- **Selected passage**

"""

Hospital in Cardiff, Wales

Rookwood Hospital (Ysbyty Rookwood) was a rehabilitation hospital situated in Llandaff, in the city of Cardiff in South Wales. It was managed by Cardiff and Vale University Health Board.

==History==
Rookwood was built for Colonel Sir Edward Hill in 1886; he, and subsequently Lady Hill, lived there until 1917. The name 'Rookwood' was given to the house during its course of construction by Lady Hill. Before her marriage she was brought to see the building construction and was asked to find a suitable name for it. When she came to the property, a number of rooks were flying overhead and she immediately thought of 'Rookwood', and decided that it should be the name.

In 1918 Rookwood was taken over for use as a convalescent home. At the end of the First World War it was purchased by Sir Lawrence Phillips and presented to the ministry as a home for Welsh paraplegic pensioner cases. After that it was used by the University Hospital of Wales. In 1932, after being extended, it became a general hospital. During the 1970s and 1980s Rookwood had eight wards caring for people with spinal injuries, brain injury, stroke, multiple sclerosis, and Parkinson's disease.

The hospital gardens and grounds are Cadw/ICOMOS Register of Parks and Gardens of Special Historic Interest in Wales.

==Services==
Rookwood provided specialist neurological and spinal rehabilitation services. The Rookwood Hospital site still hosts the Artificial Limb and Appliance Service.

==Hospital radio==
Rookwood Hospital was the home to Rookwood Sound Hospital Radio, which broadcasts from the site and to the University Hospital Llandough and is where radio presenter Huw Stephens began his career at 14.

"""

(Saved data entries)
"""

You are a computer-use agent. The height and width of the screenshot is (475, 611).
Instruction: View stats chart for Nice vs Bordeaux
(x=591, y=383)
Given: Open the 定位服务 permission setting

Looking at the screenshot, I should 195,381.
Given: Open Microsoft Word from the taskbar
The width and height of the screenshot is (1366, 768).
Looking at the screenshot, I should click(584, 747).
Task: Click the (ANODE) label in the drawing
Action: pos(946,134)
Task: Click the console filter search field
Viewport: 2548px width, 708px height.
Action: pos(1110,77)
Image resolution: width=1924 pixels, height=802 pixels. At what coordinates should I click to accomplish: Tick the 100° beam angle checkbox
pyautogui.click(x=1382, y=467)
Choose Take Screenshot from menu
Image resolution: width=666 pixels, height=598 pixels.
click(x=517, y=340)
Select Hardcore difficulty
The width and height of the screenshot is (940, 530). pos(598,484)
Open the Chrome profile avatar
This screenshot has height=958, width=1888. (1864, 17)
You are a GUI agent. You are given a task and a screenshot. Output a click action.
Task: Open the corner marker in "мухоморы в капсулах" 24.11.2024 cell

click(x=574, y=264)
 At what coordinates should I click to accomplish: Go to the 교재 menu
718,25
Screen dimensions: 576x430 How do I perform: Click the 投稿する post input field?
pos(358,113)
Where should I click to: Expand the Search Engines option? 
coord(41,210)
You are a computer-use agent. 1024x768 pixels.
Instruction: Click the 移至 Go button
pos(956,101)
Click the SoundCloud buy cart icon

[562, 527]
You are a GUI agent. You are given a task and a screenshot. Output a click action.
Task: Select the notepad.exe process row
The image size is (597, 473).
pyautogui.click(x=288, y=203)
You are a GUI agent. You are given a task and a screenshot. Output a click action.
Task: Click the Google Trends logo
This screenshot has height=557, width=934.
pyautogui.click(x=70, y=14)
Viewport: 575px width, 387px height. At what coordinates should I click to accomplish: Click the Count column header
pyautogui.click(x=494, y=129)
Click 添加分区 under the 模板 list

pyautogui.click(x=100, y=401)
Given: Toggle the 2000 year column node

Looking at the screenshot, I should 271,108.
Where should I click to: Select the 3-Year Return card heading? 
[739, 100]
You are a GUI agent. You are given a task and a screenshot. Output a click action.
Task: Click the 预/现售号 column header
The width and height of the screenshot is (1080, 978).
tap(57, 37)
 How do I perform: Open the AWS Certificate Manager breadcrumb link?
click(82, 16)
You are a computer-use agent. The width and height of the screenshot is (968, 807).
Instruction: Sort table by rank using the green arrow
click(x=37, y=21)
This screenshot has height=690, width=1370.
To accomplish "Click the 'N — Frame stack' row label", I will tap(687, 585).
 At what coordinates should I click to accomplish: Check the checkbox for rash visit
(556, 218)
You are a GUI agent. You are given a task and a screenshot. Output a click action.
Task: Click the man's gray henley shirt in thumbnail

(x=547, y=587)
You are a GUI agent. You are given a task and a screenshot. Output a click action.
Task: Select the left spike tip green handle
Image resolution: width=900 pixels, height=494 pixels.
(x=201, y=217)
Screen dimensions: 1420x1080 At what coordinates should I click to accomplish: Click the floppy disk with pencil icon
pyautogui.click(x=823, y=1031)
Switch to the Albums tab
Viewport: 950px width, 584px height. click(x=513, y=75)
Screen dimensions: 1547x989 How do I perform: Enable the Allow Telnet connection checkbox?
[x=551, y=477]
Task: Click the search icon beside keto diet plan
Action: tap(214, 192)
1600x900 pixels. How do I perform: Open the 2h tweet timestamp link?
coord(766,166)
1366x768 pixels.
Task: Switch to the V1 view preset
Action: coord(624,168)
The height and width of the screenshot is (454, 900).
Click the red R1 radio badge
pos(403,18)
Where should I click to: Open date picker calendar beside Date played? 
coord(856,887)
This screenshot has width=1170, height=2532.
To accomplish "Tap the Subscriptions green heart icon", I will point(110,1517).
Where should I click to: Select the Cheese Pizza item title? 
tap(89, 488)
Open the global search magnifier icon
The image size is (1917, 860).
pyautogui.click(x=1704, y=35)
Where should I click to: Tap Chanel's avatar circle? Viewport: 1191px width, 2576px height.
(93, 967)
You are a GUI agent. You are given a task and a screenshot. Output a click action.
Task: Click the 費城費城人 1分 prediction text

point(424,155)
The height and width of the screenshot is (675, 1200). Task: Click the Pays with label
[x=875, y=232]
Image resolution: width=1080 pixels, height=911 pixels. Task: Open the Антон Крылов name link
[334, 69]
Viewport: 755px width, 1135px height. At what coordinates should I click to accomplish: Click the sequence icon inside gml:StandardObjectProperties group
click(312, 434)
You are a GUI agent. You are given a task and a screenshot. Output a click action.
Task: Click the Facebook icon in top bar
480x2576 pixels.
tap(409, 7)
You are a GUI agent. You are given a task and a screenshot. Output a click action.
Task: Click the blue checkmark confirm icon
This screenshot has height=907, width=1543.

"""

- **What the task requires**
According to the Rookwood Hospital text above, in what year did Rookwood become a general hospital?

- **Written reply**
1932